CRÓNICA
O estropício

Sobre a vaga de incêndios, que devastam a floresta ano após ano, parecendo mais uma desventura que uma realidade a ter em conta e a prevenir por quem deve ser, não é necessário dizer mais do que já disse, neste mesmo lugar, em Junho de 2004.
Quero, no entanto, deixar mais dois apontamentos, que têm sido como que um estropício para a análise, direi, saudável, deste flagelo.
Desde logo, a quantidade de “pirómanos” que o país tem. Presos foram já mais de cem este ano. Não quero falar da correcção das medidas de coacção e muito menos na actualização do código penal em ordem a permitir penas mais pesadas para este tipo de crimes. A questão é se estes “pirómanos” não são afinal os excluídos da sociedade, os marginais e os mais desesperados ou vingativos, deixados à mercê de gente sem escrúpulos, com interesses económicos nos incêndios (por que se são pirómanos de verdade, muita graça hão-de achar às doses industriais de notícias sobre os incêndios) das políticas anti sociais de sucessivos governos.

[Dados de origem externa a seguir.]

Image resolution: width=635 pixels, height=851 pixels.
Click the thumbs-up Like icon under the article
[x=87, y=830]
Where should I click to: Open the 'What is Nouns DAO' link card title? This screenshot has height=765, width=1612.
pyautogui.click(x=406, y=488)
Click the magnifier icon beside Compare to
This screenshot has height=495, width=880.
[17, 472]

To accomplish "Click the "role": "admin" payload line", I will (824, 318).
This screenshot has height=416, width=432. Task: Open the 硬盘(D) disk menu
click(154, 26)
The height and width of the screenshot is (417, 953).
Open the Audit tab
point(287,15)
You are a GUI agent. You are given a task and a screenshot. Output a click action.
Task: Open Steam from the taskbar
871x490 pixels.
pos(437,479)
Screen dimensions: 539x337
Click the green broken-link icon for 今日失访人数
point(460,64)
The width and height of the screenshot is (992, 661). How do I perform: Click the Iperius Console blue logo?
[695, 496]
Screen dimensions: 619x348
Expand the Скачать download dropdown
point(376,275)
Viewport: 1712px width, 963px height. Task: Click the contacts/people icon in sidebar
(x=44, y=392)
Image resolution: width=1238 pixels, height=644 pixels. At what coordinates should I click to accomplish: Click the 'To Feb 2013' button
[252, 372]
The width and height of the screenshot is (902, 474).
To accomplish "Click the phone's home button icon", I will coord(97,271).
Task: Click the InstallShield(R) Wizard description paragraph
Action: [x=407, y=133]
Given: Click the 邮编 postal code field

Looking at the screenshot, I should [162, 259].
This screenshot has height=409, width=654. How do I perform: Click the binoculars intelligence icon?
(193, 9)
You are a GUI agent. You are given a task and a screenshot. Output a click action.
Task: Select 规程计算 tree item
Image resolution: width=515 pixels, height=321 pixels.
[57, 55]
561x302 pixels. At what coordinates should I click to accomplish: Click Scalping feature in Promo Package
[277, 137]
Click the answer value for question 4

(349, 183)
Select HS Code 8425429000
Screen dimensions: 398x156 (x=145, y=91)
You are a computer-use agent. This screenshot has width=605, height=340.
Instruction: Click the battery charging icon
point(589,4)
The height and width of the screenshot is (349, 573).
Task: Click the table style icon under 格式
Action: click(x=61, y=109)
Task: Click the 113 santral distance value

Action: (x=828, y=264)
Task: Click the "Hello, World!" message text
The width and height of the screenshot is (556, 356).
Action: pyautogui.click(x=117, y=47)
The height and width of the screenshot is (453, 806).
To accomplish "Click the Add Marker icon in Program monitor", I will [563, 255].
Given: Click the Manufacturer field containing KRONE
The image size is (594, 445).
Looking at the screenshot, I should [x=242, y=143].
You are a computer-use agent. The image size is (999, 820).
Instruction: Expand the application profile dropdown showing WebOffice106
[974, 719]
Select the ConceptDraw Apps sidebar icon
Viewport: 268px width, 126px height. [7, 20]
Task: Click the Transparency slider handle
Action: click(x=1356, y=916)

É que nesse caso o combate é muito mais a montante do que por aí se diz... A segunda questão é bem mais simples: oiçam os bombeiros, Senhores Ministros, de uma vez por todas! Garantam aos bombeiros as condições adequadas (pois, há os que dizem que está bem assim ...como a outra dizia que caía das escadas quando o marido lhe chegava...) e não só com palavras de circunstância ou lágrimas de crocodilo, mas com acções concretas de apoio, de respeito e de incentivo.
Agora por estropício, lembrei-me do “tenebroso António Barreto, carrasco da Reforma Agrária...” como o classifica Varela Gomes, na sua crónica de 28/7/2005, em o Alentejo Popular.
Há dias, apareceu-me subitamente num canal de televisão, publicitando um qualquer programa da nova grelha, naturalmente de sua autoria, julgo que apelando à nossa memória colectiva, patati-patatá. É claro que não se pode exigir vergonha a toda a gente e muito menos a quem nunca a teve. Mas que memórias nos trará este estropício?
Da lei que cozinhou com os agrários para destruir a Reforma Agrária? Ou do ordenamento florestal que não se fez e é um dos elementos essenciais, nomeadamente para o combate aos incêndios que hoje nos afligem?
Apareceu-me com aqueles cabelos esgadanhados a precisar um pouco de cuspo ou brilhantina e uma cabeça que lembra as casas dos cantoneiros - vazia, sem qualquer préstimo e com evidentes sinais de degradação - e não pude deixar de o ligar à amofinação do nosso dorido quotidiano.
Este António Barreto incendiou famílias, searas, almas, vontades e fez arder substancialmente o futuro da nossa agricultura.
É um estropício. É o pior incendiário que conheço.